For one, I was spot-on about the similarities between this film and Danny Boyle’s small-scale 2002 rage/zombie thriller, 28 Days Later. Both of these films are modestly budgeted British productions, both feature zombies that aren’t exactly zombies, there’s a road trip to get to safer ground, and both focus more on the quiet human-scale problems of the characters rather than go full on World War Z. Still, I wouldn’t go so far as to say that these similarities take anything away from the experience of watching the film.

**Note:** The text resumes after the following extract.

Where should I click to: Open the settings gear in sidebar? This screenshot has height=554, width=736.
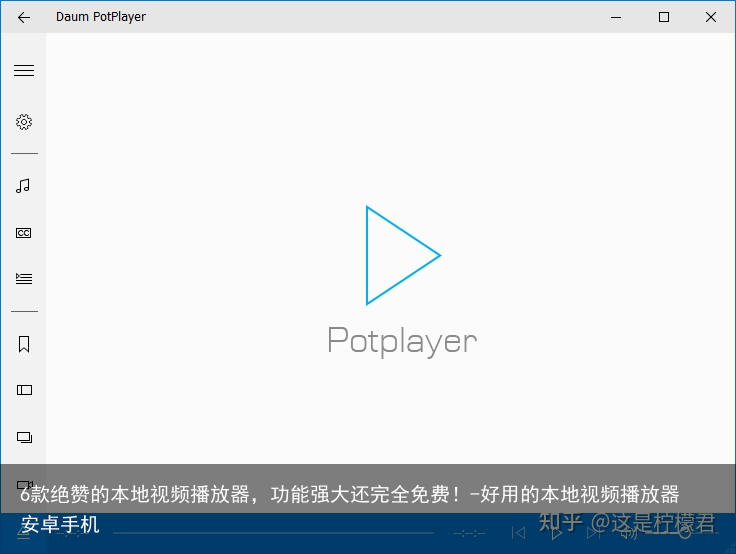tap(24, 122)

More than anything, it just means that if you happened to really like Boyle’s movie you’ll more than likely really enjoy this one as well.
I’m pretty firmly planted in that particular camp of cinemagoers and really appreciated the ground-level tension and human drama that screenwriter Carey and director, Colm McCarthy, brought to the proceedings. The Girl With All the Gifts is, by no means, a gorefest, nor does it simply trade in clichéd jump scares and pander to the lowest common denominator like so many of the horror films in theatres today. I’m sure the budget had something to do with this movie playing it somewhat close to the chest, but this story has more in common with classic horror films of the past, taking its time and unfolding at a very deliberate pace. They choose to slowly ratchet up the tension, getting the audience really invested in the story and characters while looking for answers to the questions the movie poses before finally indulging in explosive, but controlled, moments of violence and terror.

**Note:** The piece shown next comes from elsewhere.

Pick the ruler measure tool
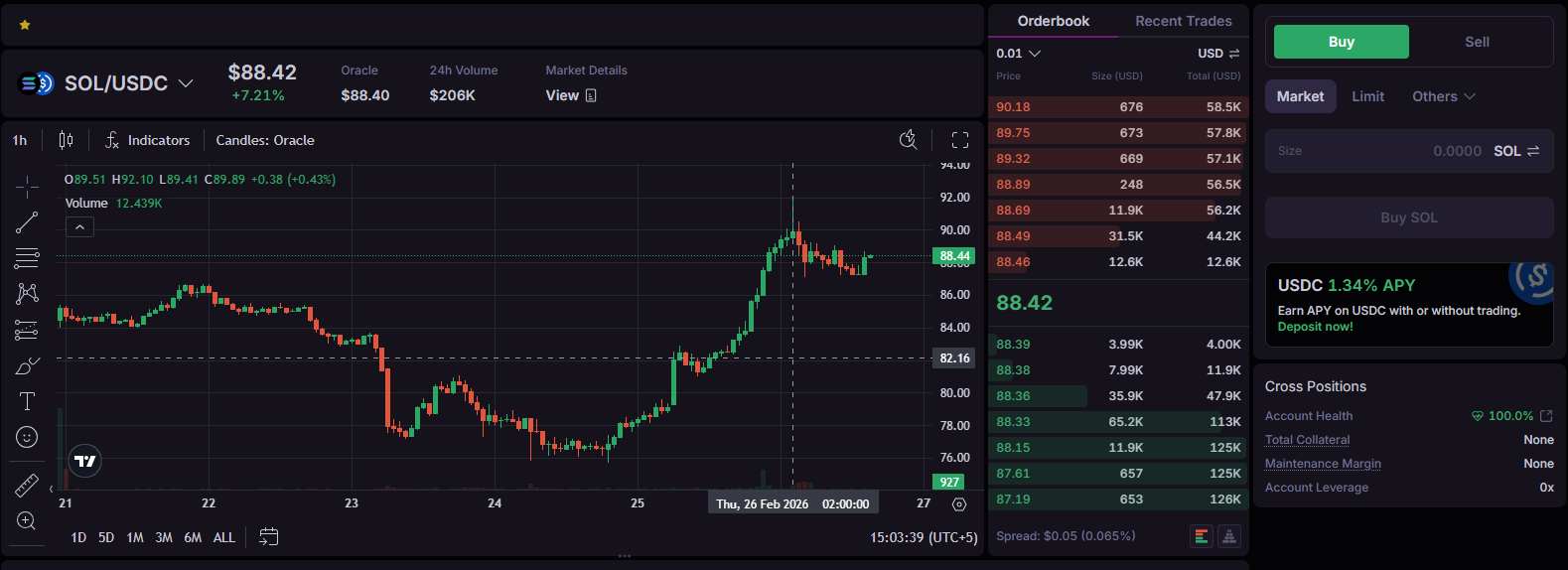 [27, 486]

They don’t spend countless minutes world-building and explaining how things have ended up the way they have. Instead, we start the film with newcomer Sennia Nanua in an inspired and nuanced performance as Melanie. She is our protagonist and our cipher for the events unfolding. She is also, technically, a part of the overall problem of the film. Melanie is one of the infected; one of the many “hungries” who now populate this world that has fallen to a fungal outbreak. There’s an almost absurdist quality in how the film shifts from youthful innocence, to survivalist horror (all encapsulated in this one character) but does so with a grace and intelligence that serves the material well.
It’s a smart and ambitious film that doesn’t hit you over the head with its philosophical questions (though they certainly are there) or its post-apocalyptic narrative. An entertaining and provocative film that is worthy of your time and effort to seek out.